You can use the get taxa endpoint.

For example, all Sciurus species:

Did you want it in any particular format besides json?

Json or any other data format is fine, what I don’t have a handle on having not done it is the pagination and getting the full result set, not just 30.

When I wrote a script for retrieving mammal taxonomy, I did pagination the lazy way: I put the call into my browser, noted the number of results, then calculated how many pages I needed and did a for loop exactly that many times in python. But you could just keep track of the total results and the per page amount and go until pages * per_page takes you over the total results.
I can post some python if that would be useful?

Sure, if you have easy access to it. My python is a little rusty but I’m sure I can muddle through.

jwidness also has some html / javascript that could be modified slightly to get stuff from the taxa API endpoint: https://github.com/jumear/stirfry/blob/master/iNat_Ungrafted_taxa.html.

here’s a simple wrapper page for the API endpoint, which won’t automatically iterate through pages (as the above code will), but it will allow you to view and page through results from the API a little easier (than just the raw json):
page: https://jumear.github.io/stirfry/iNatAPIv1_taxa.html
code: https://github.com/jumear/stirfry/blob/gh-pages/iNatAPIv1_taxa.html

note that the API won’t return more than 10,000 records for a given set of parameters, but you can work around that limit by setting id_above / id_below.

UPDATE: i added a little thing to the wrapper page to generate a csv file. like the rest of the page, it’s quick and dirty, but it should work well enough (though i’ve limited it to 10000 records for simplicity).

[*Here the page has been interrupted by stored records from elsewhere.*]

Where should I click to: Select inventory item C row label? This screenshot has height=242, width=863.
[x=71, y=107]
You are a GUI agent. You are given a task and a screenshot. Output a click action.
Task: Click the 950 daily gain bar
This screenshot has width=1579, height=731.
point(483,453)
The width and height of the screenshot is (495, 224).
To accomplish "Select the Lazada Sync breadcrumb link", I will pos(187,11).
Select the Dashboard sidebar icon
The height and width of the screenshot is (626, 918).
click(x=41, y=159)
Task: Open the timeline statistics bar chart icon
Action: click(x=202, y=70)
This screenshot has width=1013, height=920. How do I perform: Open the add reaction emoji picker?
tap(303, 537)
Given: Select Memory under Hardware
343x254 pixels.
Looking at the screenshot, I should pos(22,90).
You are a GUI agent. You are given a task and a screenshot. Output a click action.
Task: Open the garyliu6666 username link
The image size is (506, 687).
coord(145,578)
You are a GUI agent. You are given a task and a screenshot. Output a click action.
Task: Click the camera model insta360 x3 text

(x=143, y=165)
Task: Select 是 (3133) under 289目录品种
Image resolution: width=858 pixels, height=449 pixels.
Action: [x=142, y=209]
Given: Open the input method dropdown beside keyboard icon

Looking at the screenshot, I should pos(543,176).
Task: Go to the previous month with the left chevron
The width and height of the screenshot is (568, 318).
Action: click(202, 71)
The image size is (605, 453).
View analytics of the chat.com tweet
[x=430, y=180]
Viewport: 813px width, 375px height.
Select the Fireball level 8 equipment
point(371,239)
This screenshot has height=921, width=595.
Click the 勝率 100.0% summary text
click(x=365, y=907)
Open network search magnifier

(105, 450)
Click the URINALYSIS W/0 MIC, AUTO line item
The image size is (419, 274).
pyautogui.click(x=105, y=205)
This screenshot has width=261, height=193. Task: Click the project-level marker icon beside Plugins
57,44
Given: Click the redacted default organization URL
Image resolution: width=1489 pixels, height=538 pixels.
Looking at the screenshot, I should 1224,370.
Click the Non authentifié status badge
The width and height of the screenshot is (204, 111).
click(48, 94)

I cleaned it up a bit, let me know if you have questions or it doesn’t work. The output is a csv.

import urllib.request
import urllib.error
import json
import csv
import time

# see https://api.inaturalist.org/v1/docs/#!/Taxa/get_taxa for more details on parameters
# in particular, if there are more than 10,000 results, you'll need to pare it down via parameters to get everything
taxon = 45933		# specify the taxon number here
rank  = 'species'	# use '' (empty quotes) if you don't want to specify a rank

# by default calls only for active taxa, doesn't return all the names for each taxon, and 200 results per page
apiurl = 'https://api.inaturalist.org/v1/taxa?is_active=true&all_names=false&per_page=200'
	
def call_api(sofar=0, page=1):
	"""Call the api repeatedly until all pages have been processed."""
	try:
		response = urllib.request.urlopen(apiurl + '&page=' + str(page) + '&taxon_id=' + str(taxon) + '&rank=' + rank)
	except urllib.error.URLError as e:
		print(e)
	else:
		responsejson = json.loads(response.read().decode())
		for species in responsejson['results']:
			# lots of possible data to keep, here it's name, taxon id, and observations count
			csvwriter.writerow([species['name'], species['id'], species['observations_count']])
		if (sofar + 200 < responsejson['total_results']):  # keep calling the API until we've gotten all the results
			time.sleep(1)  # stay under the suggested API calls/min, not strictly necessary
			call_api(sofar + 200, page + 1)

try:
	with open(str(taxon) +'.csv', encoding='utf-8', mode='w+', newline='') as w:  # open a csv named for the taxon
		csvwriter = csv.writer(w, delimiter=',', quotechar='"', quoting=csv.QUOTE_MINIMAL)
		call_api()
except Exception as e:
	print(e)
1 Like